La partera (IV)

Artículo de opinión de José Fernando Martínez, «Charly».

La Verónica

Era un tórrido 24 de julio manchego. La Partera venía de llevarle una cesta con comida a una joven que no paraba de tener hijos y apenas tenía para comer. Por la mañana la había abordado por la calle un niño desaliñado que le repetía con impaciencia, al tiempo que le tiraba de la mano, que su madre estaba pariendo. Siempre llevaba las tijeras de cortar cordones umbilicales atadas al cinto porque muchas veces era así. El caciquismo del pueblo tenía a la población en el límite de la pobreza. La mayoría de las veces no sólo no cobraba por asistir los partos, sino que además les mandaba comida. 

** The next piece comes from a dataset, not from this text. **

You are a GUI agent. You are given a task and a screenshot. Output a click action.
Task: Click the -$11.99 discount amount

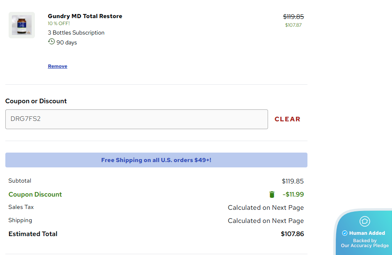click(293, 195)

Como ya te conté, con el paso de los años había formado una biblioteca de temas de medicina y humanidades, que junto con la Enciclopedia Espasa Calpe formaban un conjunto envolvente y acogedor en su despacho. Había leído a Marx y le pareció que era una especie de cristianismo moderno, por lo que acabó militando en el partido comunista. En su casa, entrando a mano derecha, tenía una Verónica de Salzillo, que había comprado con su dinero en 1917 por desavenencias con la cofradía que procesionaba todos los años. Al tenerla en su propia casa le rezaba todos los días. También le compró un manto de terciopelo verde, bordado con dorados, que todavía luce la Verónica que se repuso después de la Guerra.  Su amigo el farmacéutico, don Alberto Fernández Langa, solía decir de ella que era atea por la gracia de Dios. Casi nada en ella podía obedecer a la lógica o al sentido común, a excepción de la paradoja. 

Así se mantuvo su extraño equilibrio entre comunismo y cristianismo hasta que aquel día que venía de atender a aquella pobre, vio una gran humareda oscura que provenía de la zona donde tenía su casa. Aceleró el paso y cuando llegó a su calle vio la imagen dantesca de una montaña de libros sobre los que ardía su Verónica ennegrecida y desconchada. Los de su propio partido habían vaciado su biblioteca para prender fuego a su queridísima Verónica.  

La indignación, la ira, la rabia la atraparon de tal manera que entró veloz como un rayo escapado del infierno, para coger la escopeta que guardaba su hijo, mi abuelo, y empezó a disparar a todos los que por allí estaban disfrutando del espectáculo, hasta que la desarmaron entre varios “valientes”. Por suerte para algunos, estaba descargada. Nadie la denunció ya que fue motivo de fiesta y risa ver a aquella señora de casi 70 años gritar de rabia, maldecir como un carretero y disparar sin cartuchos. 

Uno de los que sonreía, mientras veía cómo se quemaba la imagen y los libros entre los que se encontraban las obras completas de Carl Marx, era el infame Cojo de Tecún, presidente de la Junta de Desafectados y cabo de la DECA, convertido en asesino desde el comienzo de la Guerra Civil, personaje del que en otro episodio tendré que dar más detalles para que se entienda esta historia.  

Este hecho fue el comienzo de lo que, junto a otros que contaré más adelante, provocaron que decidiera divorciarse del ser humano. Borró y quemó cualquier cosa que pudiera quedar en este mundo que la recordara; y especificó en su testamento que la enterraran lejos del cementerio, en algún lugar donde nadie la encontrara. No quería estar junto con el resto de humanos. Lo único que he podido conseguir de ella es su expediente académico de la Universidad de Valencia, que por suerte tiene un buen archivo al que acudir y que presta ese servicio.